To our great relief that only negligible amounts of ultraviolet and infrared, and no 'x' irradiation was emitted by our chosen light source, while the heat generated was thought likely to be more of an advantage than otherwise, as the babies would need to be kept warm during periods of illumination when they would be naked. However, it was one thing to illuminate samples of icteric serum in test tubes but obviously a very different matter if we were to shed the same light on jaundiced babies. Some form of suitable apparatus that would be electrically safe and not interfere with nursing care would be necessary. In no time the hospital engineers created what proved to be a very practical, adjustable light cradle incorporating eight 40-watt blue fluorescent tubes backed by a curved stainless steel reflector that could be placed above a standard infant cot. Special care was taken to ensure the electrical safety of the apparatus and a series of further tests were carried out to check for infrared, ultraviolet, and 'x' irradiation; the temperature in an empty cot was also recorded with the cradle at different heights above it.

At last it seemed that we could safely proceed with the illumination of jaundiced babies using our new apparatus, but frustratingly not a single case of neonatal jaundice occurred for what seemed like weeks. Eventually our chances did come and fortunately everything went according to plan. Care was taken to protect the baby's eyes by a simple plastic shield; particular vigilance was needed with this as head movements tended to displace it, and the infant's body temperature could be satisfactorily controlled by varying the height of the light cradle above the cot. In all other respects, nursing and feeding were carried out in the usual way, and no complications were encountered.

For reasons not fully understood, better results were obtained by intermittent illumination -- 6 hours on followed by 2 hours off -- than by continuous exposure for longer periods.

In due course it became obvious that illumination was no substitute for replacement transfusion in the erythroblastotic infant with very active haemolysis, but was particularly valuable in the treatment of jaundice of prematurity, and that it could also obviate the need for replacement or repeat replacement in some of the milder cases of rhesus incompatibility. By combining the policy of making serial bilirubin estimations with illumination, the number of babies with hyperbilirubinaemia requiring exchange transfusion was demonstrably reduced.

As we had been sailing in uncharted waters, particular emphasis was placed on safety at all stages and at no time was exchange transfusion delayed when the need for it was clear.

Because of the simplicity, proven effectiveness, and above all what we believed to be the safety of the treatment, we submitted our findings to Lancet and they were published in 1958. Ten years were then to pass before phototherapy was virtually rediscovered in America, and then quickly it gained a measure of recognition and respectability previously denied it in this country, with a few notable exceptions such as Dr. C. B. M. Warren at Chelmsford (Broughton et al, 1965) and Dr. Herbert Barrie at Charing Cross Hospital (Barrie, 1970), who from the outset were enthusiastic advocates of its use. The final word should be one of recognizing the major contribution made by our biochemist colleagues, P. W. Perryman and D. H. Richards, for without their knowledge, ingenuity, and willingness to turn out at all hours, the project would never have begun, let alone been completed.
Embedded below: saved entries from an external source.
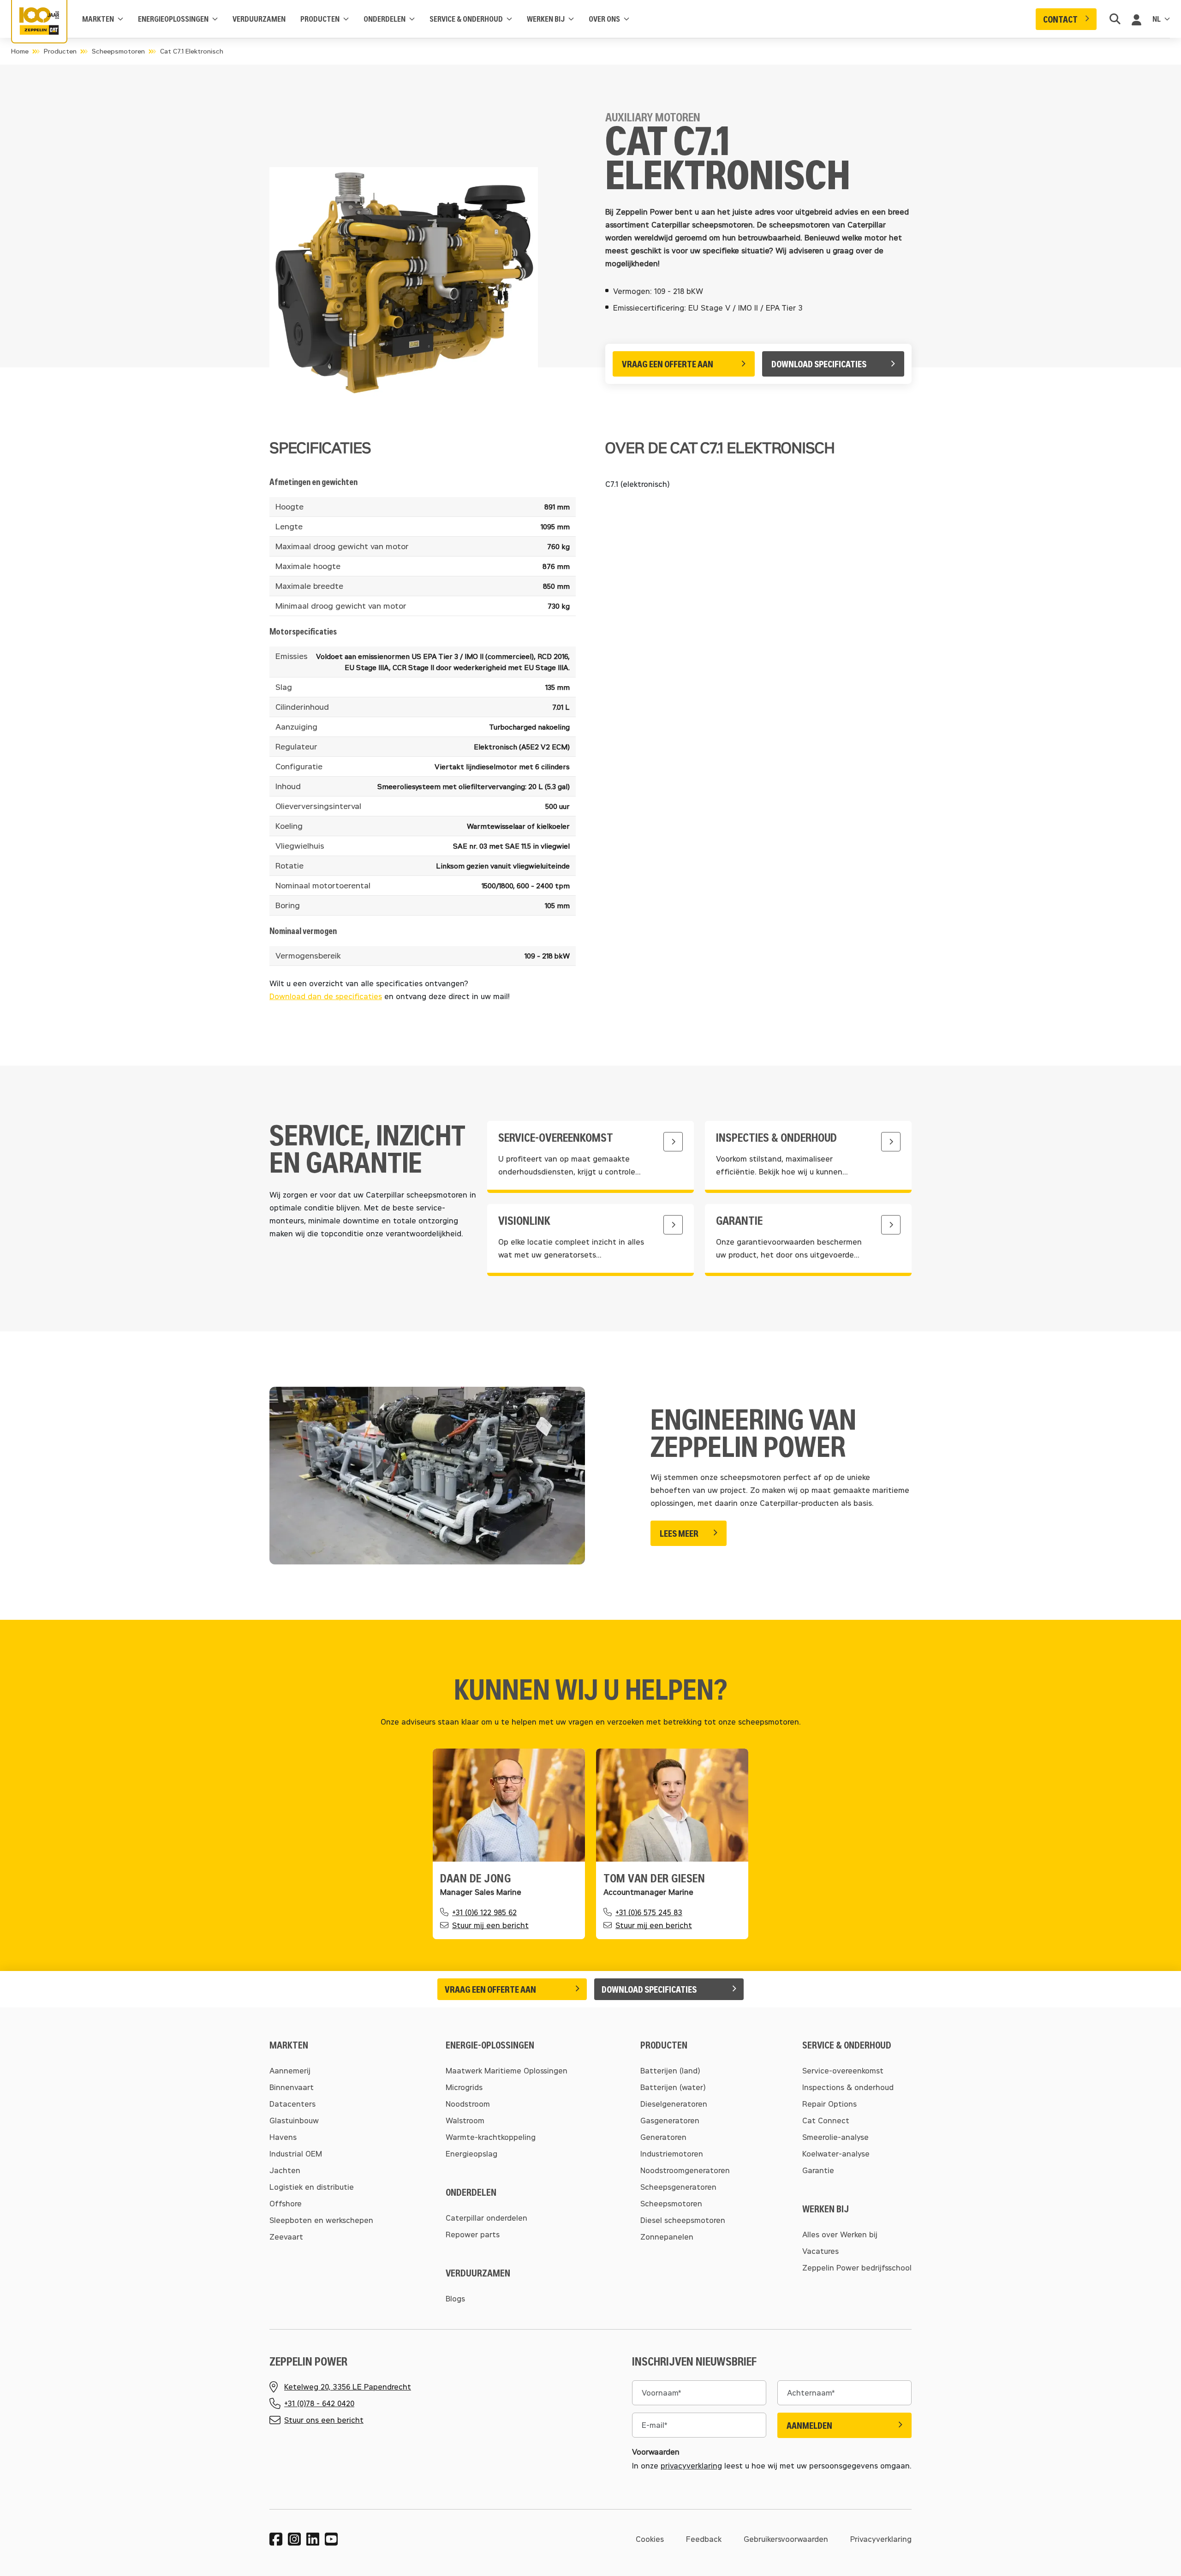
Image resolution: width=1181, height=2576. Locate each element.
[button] (1066, 19)
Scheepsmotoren (118, 51)
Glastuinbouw (294, 2120)
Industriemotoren (671, 2153)
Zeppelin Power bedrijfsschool (857, 2267)
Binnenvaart (291, 2087)
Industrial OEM (295, 2153)
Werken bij (546, 19)
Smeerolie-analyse (835, 2137)
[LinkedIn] (312, 2539)
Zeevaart (286, 2236)
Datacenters (292, 2104)
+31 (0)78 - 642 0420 (319, 2403)
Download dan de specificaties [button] (325, 996)
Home (20, 51)
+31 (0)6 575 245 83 (648, 1912)
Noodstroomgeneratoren (685, 2170)
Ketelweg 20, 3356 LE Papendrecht (347, 2386)
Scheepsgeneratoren (678, 2187)
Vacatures (820, 2251)
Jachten (284, 2170)
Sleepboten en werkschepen (321, 2220)
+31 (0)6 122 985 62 (484, 1912)
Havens (283, 2137)
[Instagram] (294, 2539)
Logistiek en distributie (311, 2187)
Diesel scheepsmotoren (682, 2220)
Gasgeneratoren (669, 2120)
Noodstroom (468, 2104)
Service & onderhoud (466, 19)
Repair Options (829, 2104)
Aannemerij (289, 2070)
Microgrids (464, 2087)
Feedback (704, 2539)
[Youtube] (331, 2539)
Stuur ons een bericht (324, 2420)
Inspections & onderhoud (848, 2087)
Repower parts (473, 2234)
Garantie (818, 2170)
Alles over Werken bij (839, 2234)
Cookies (650, 2539)
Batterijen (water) (672, 2087)
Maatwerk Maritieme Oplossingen (506, 2070)
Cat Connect (825, 2120)
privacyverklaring (691, 2465)
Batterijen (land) (670, 2070)
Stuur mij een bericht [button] (490, 1925)
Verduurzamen (259, 19)
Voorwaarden (656, 2452)
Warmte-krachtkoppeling (491, 2137)
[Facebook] (275, 2539)
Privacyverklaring (881, 2539)
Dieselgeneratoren (673, 2104)
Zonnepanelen (666, 2236)
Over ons (604, 19)
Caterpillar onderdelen (486, 2218)
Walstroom (465, 2120)
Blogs (455, 2298)
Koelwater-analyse (836, 2153)
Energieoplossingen (173, 19)
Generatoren (663, 2137)
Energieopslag (471, 2153)
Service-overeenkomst (842, 2070)
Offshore (285, 2203)
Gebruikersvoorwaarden (786, 2539)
Barrie, H. (1970). Phototherapy for jaundice. Lancet, 1, 835.

Broughton, P. M., Rossiter, E. J., Warren, C. B., Goulis, G., and Lord, P. S. (1965). Effect of blue light on hyperbilirubinaemia. Archives of Disease in Childhood, 40, 666.

Cremer, R. M., Perryman, P. W., and Richards, D. H. (1958). Influence of light on the hyperbilirubinaemia of infants. Lancet, 1, 1094.
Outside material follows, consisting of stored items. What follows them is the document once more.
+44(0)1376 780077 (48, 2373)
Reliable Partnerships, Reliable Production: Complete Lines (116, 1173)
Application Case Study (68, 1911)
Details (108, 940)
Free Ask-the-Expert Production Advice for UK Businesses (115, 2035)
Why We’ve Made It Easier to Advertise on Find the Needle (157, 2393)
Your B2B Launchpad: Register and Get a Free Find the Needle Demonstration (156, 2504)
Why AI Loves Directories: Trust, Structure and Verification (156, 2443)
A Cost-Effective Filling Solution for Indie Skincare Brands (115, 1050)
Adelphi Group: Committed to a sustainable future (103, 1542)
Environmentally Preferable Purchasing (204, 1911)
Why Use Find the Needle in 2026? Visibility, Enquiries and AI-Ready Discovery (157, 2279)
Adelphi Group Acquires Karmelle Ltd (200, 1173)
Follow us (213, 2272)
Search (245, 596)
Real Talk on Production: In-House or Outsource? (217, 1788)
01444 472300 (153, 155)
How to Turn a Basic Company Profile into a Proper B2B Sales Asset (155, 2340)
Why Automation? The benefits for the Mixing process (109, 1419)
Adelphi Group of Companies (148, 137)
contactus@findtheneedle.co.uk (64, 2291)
Cremer, R. J., Perryman, P. W., Richards, D. H., and Holbrook, B. (1957). Photosensitivity of serum bilirubin. Biochemical Journal, 66, 60P.

Perryman, P. W., Richards, O. H., and Holbrook, B. (1957). Simultaneous micro-determination of serum bilirubin and of serum 'Haem pigments.' Biochemical Journal, 66, 61P.

Correspondence to Dr. R. J. Cremer, 'High Trees', The Wood End, Wallington, Surrey.